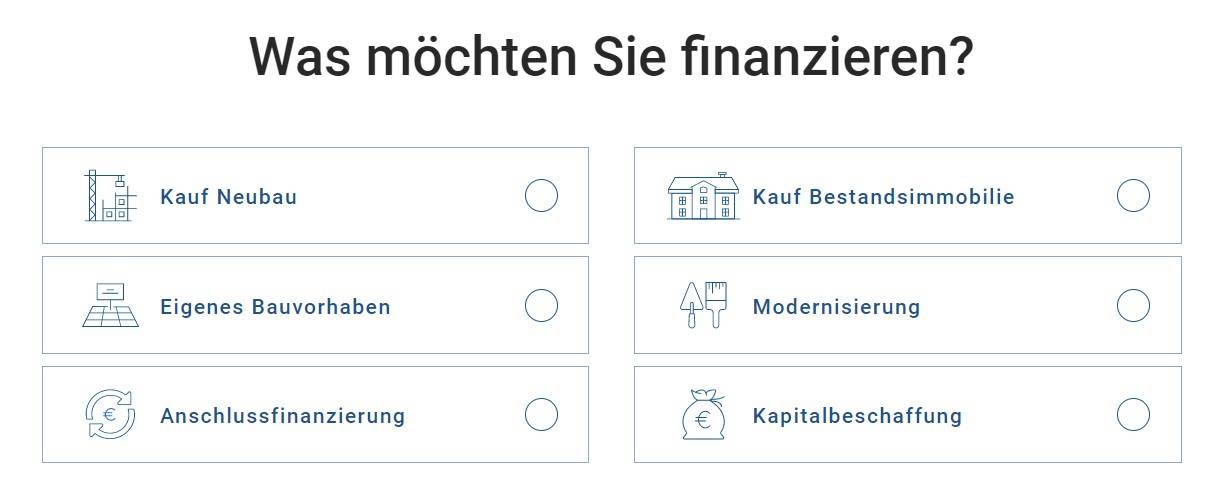The width and height of the screenshot is (1212, 501).
Task: Click the euro refresh arrows Anschlussfinanzierung icon
Action: (110, 414)
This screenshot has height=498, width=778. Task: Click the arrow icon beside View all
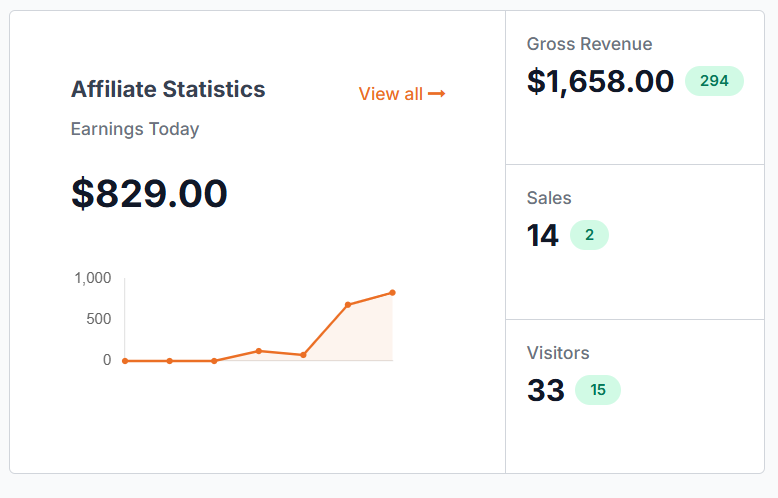pyautogui.click(x=437, y=94)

What to produce
Your copy should hold exactly the lines from the line containing "This screenshot has" through the last line of the listing above, both included, and no pictures.

Response
This screenshot has height=498, width=778. Task: Click the arrow icon beside View all
pyautogui.click(x=437, y=94)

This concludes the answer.